I’m catching up on the reading and I am a little confused about consistent heuristics for A*.
Graph search maintains an explored set, so I am not sure why there is the more strict requirement of consistency for it over the tree search requirement of admissibility?
Because without it, you might end up with two different values of f for the same node. If you don’t keep track, you might end up on a suboptimal path.
A* expands nodes on the basis of their f value. That means you might reach the same node more than once in your expansions of the frontier, with different f values each time. This can’t happen with a consistent heuristic, though if you’re willing to do the bookkeeping then you can still find optimal paths with an admissible but inconsistent heuristic, by tracking best f-values so far for all nodes visited, updating as you go.
Perhaps this is because consistency also seems like admissibility stated another way to me.
Oh no, it’s definitely different, and a stronger requirement.
I can’t imagine when a heuristic would be admissible without being consistent.

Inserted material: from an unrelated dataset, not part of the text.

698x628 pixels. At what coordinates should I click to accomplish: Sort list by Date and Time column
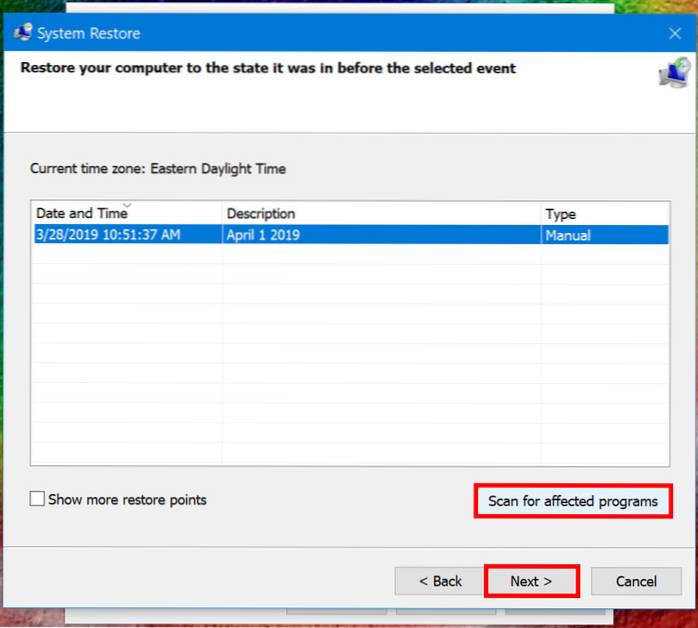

They are odd. You can construct them, but they’re almost always contrived — that is, they’re usually obviously created to be an example of such an odd thing, not because they’re an obvious, natural fit for the problem.

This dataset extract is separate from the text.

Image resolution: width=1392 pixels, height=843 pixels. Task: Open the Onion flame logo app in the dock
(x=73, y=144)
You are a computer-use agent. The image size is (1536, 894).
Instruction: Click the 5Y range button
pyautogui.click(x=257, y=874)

Can you please try to clarify the difference for me?
Admissible heuristics always exactly- or under-estimate the distance to the goal.
Consistent heuristics are bounded by being at most the cost to move to a neighbor, plus the estimated distance from that neighbor to the goal.
Unlike admissible heuristics, consistent heuristics are monotone, that is, the estimated path cost is monotonically decreasing along a path toward the goal (at each step, it decreases or remains the same). This is a stronger requirement than admissibility, which is only a per-node requirement. Put another way, consistent heuristics must obey the triangle inequality.
Speaking of contrived examples, one way to construct them is to specify that the heuristic is chosen at random from among two admissible heuristics. For example, imagine an 8-puzzle, where for every node, the search process chooses to use either Manhattan distance, or the number of misplaced tiles. Whichever is selected, the value is admissible. But along a given path, there’s no guarantee the value will monotonically decrease (as Manhattan distance is generally going to be higher than the number of misplaced tiles). This odd definition of a heuristic is admissible, but not consistent.
Is A* always complete, even if the heuristic is not admissible?
Generally yes. It is not always optimal in this case, but will be complete, assuming you do the incompleteness-associated bookkeeping. (With the exception of state spaces that are infinite: much like A* with an admissible heuristics can have trouble with infinite numbers of successors with underestimated values of f, you can run into trouble here. I’ll leave it to you to work out the details.)